To choose some from the cast to highlight with a list of performance accomplishments is like choosing among the stars in the sky. Every actor brings talent, skill, variety, whimsy, and delight to the many characters each plays. These triple and quadruple threat actors sing, dance, and play instruments. Thankfully, all have abundant stage time.
Daniel Frederick as Rat along with Sean Close as Mole craft the heart of the show with a warm and charming friendship duo that leads the way. Their friendship seems real, with animal characteristics delicately adding to, but never distracting from, the charm and believability of the portrayal. Sidekicks range from Badger (Jake Blouch), who wisely befriends and supports the pair, along with adding a bit of gypsy guitar music to the mix, to Toad (Khris Davis), who ardently and conceitedly leads them to an inadvertent, life changing, adventure. Blouch is genuine and warm, and believably Badger. Davis bubbles, smiles, croaks, leaps, and schemes his way through Toad, adding defining throat bloatings to be more toadish. Otter (Jamison Foreman) makes a special music of his own on multiple instruments, along with providing music direction and multiple charming characters. Sean Bradley plays, among other characters, a downtrodden horse named Albert as a sympathetic mix of Eeyore and Forrest Gump. Lee Minora and Brendan Norton enliven the stage with a range of characters and accents, songs and dances and even a bit of, always humorous, cross-dressing. Weaseling their way about the cast, in multiple roles, are Josh Carpenter and Craig Patrick O’Brien, who bespeak weasels from head to toe.
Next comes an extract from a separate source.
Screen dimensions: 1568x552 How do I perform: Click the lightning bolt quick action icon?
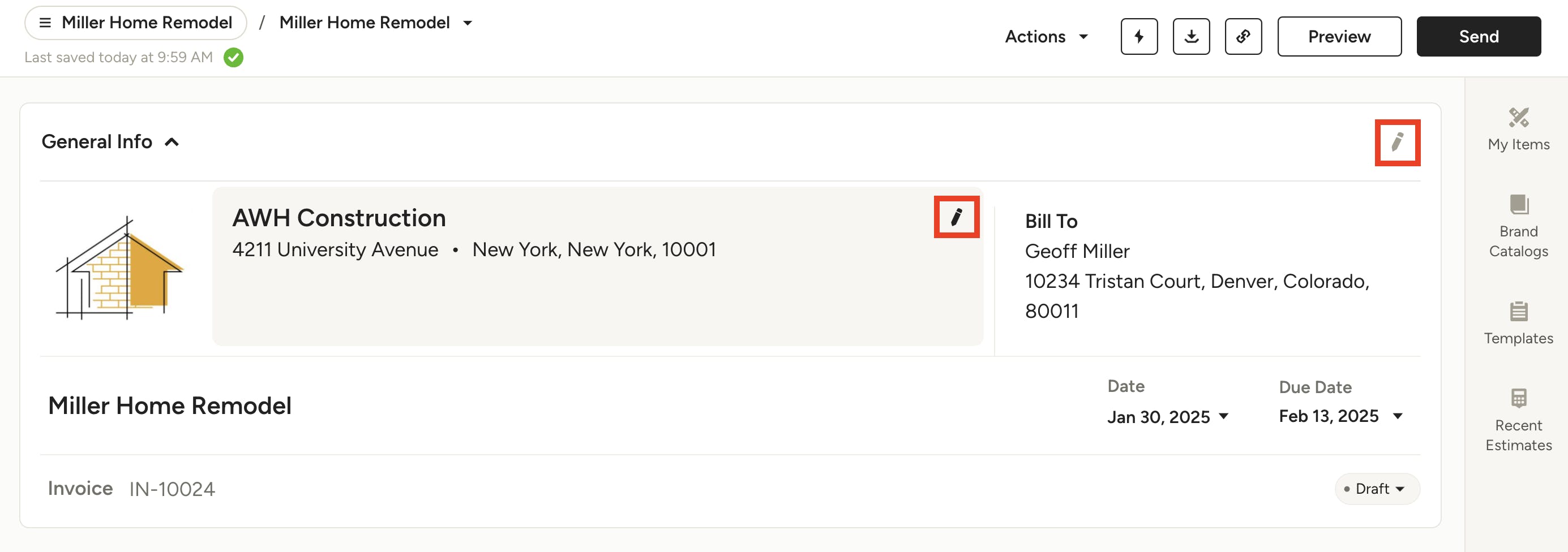click(1139, 36)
The skilled hand of Alexander Burns, the director, makes mountains and molehills, using trap doors, an unconventional and unusually small stage space, lighting, music, and performers. Not one moment of the production wavers or disillusions. An assortment of accents represents varying social classes and regions of the British Isles. By the end, the audience is surprised to realize that there is not a London street waiting outside, but rather the charming cobblestones of Germantown Avenue.
Don’t be fooled by the title, this is a family event, with something for every age. This is not just a children’s story. The script contains rich language, social commentary, told through a lens of childlike whimsy, and wholly engaging characters. The message of true friendship in an uncertain world shines through.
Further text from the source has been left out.